▶ [Exercise data]
◆ ◆ ◆ ◆
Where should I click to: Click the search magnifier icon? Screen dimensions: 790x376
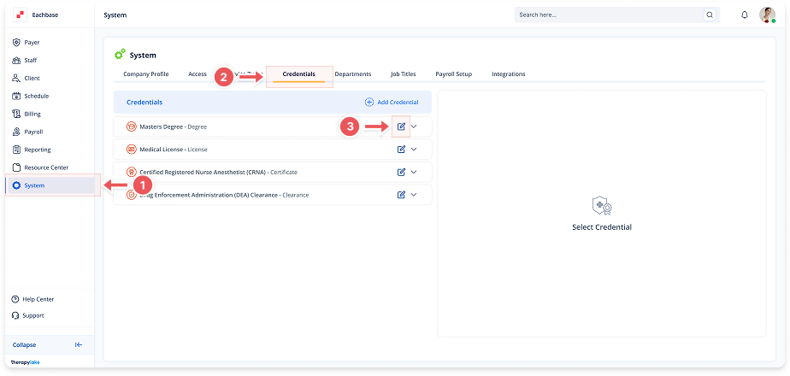tap(709, 15)
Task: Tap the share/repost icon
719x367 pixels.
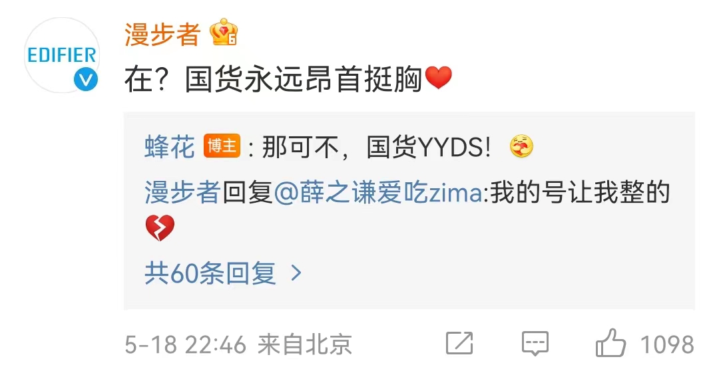Action: coord(459,343)
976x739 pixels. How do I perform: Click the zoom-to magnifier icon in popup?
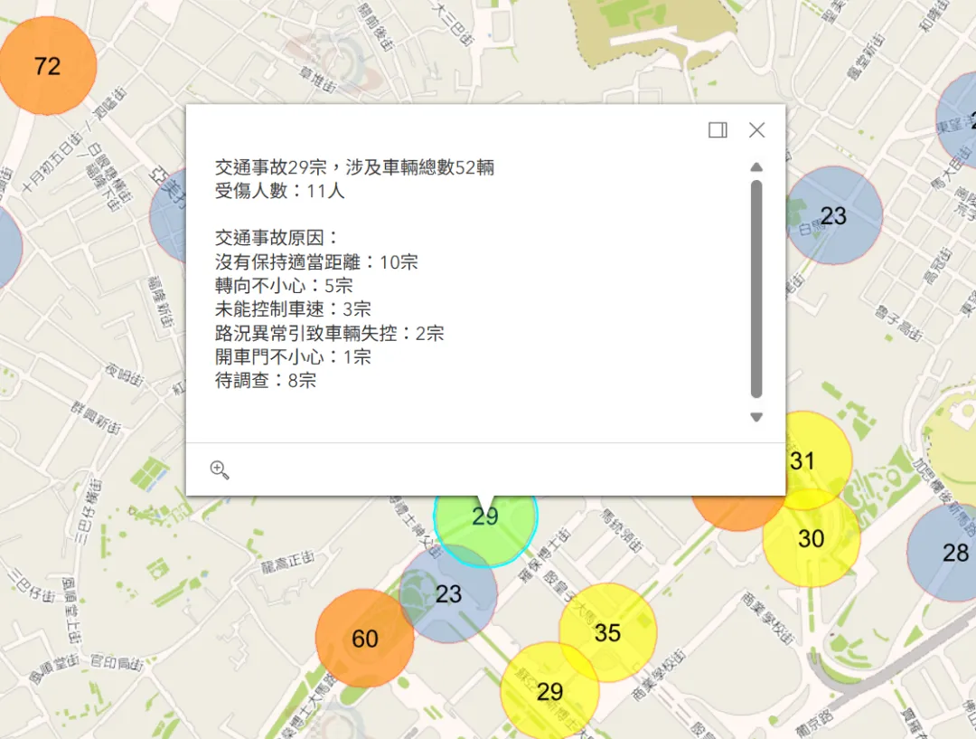click(x=219, y=469)
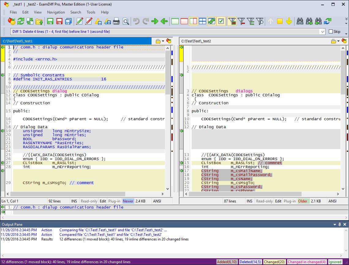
◆ ◆ ◆ ◆
▶ [What you will do]
Repeat the data verbatim, excluding all pictures.

▶ [Answer for the task]
Where should I click to: Click the search magnifier icon? Screen dimensions: 790x376
tap(709, 15)
Task: Tap the share/repost icon
719x367 pixels.
Action: coord(459,343)
976x739 pixels. How do I perform: Click the zoom-to magnifier icon in popup?
click(x=219, y=469)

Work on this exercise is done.